In a sharply worded response to General Electric Co., the US Environmental Protection Agency this week asserted that the industrial giant should consider the public’s interest in cleaning up the Housatonic River rather than focusing on its costs.

Last fall the agency issued a preliminary plan that would require GE to spend an estimated $613 million to remove massive amounts of toxic chemicals from the river, which the company acknowledges it polluted for nearly 50 years.

In response, company officials last month called the agency’s cleanup plan “arbitrary” and “unlawful” and said it violates the terms of a 2000 settlement reached by the EPA, the company, and state and local officials.


On Monday EPA officials formally responded to the company’s opposition, arguing that the agency’s proposal was “best suited” to clean up about 10 miles of the river between Pittsfield and Lenox.

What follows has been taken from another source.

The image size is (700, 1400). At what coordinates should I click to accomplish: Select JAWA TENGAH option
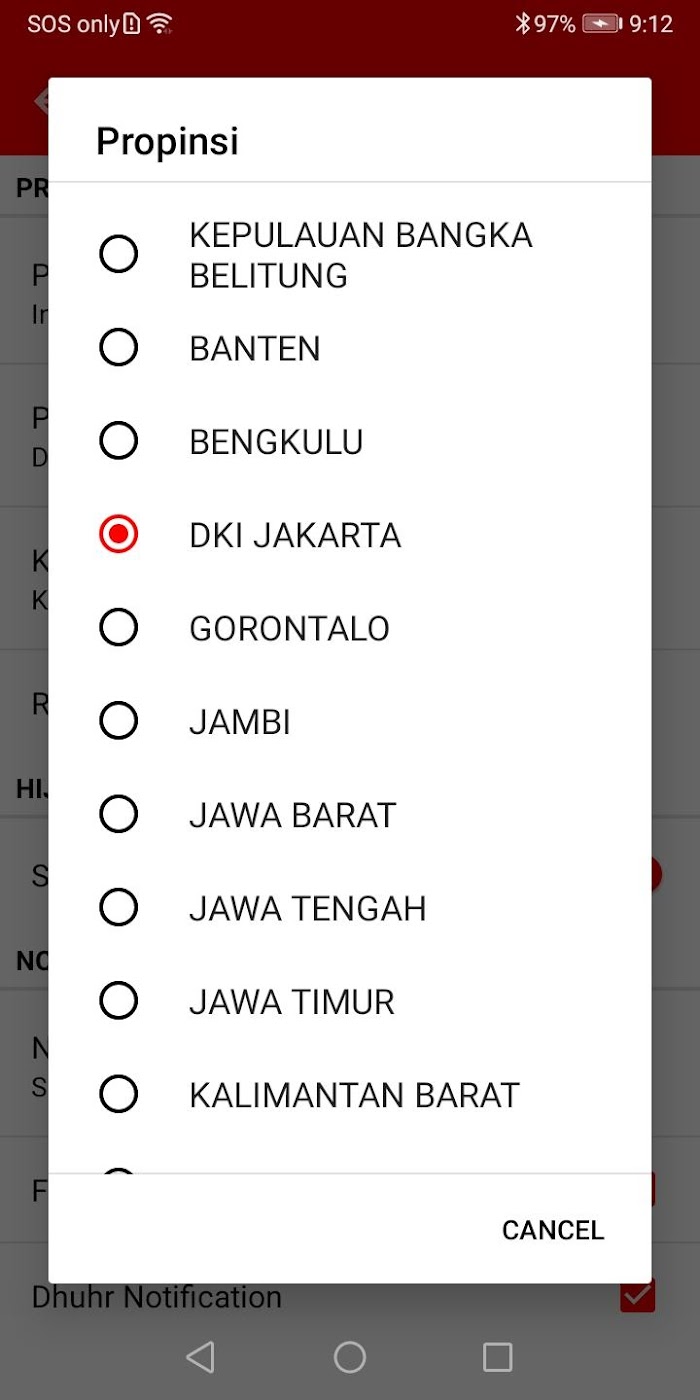(350, 908)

Between the 1930s and the 1970s, a GE plant in Pittsfield dumped massive amounts of polychlorinated biphenyls, toxic chemicals known as PCBs, into the river.

Bryan Olson, director of the EPA’s office of site remediation and restoration, said the company is opposing the plan “for one reason: to reduce its costs in cleaning up the PCBs.”

He said the company tried to challenge the EPA’s plan by arguing that it “allegedly knows better than EPA how to select a remedy in the public interest” and is “entitled to virtually total certainty and finality in the cleanup, with uncertainties and additional costs all to be borne by the public.”

“None of these claims are justified and should be rejected,” Olson wrote.

GE officials said they are reviewing the EPA’s response.

“GE remains committed to a common sense solution for the Housatonic rest of river that is fully protective of human health and the environment, does not result in unnecessary destruction of the surrounding habitat, and is cost effective,” said David Lurie, a spokesman for GE. “EPA’s proposed rest of river remedy fails to achieve these goals.”


Tim Gray, executive director of the Housatonic River Initiative, an advocacy group in the Berkshires, said he appreciated that the EPA was “holding GE’s feet to the fire.”

“Now, if only EPA will go back to demanding GE remove 3 million cubic yards of PCBs from the river instead of just 1 million cubic yards, and stop GE from creating more PCB dumps in our neighborhoods, maybe we will have made some real progress,” he said.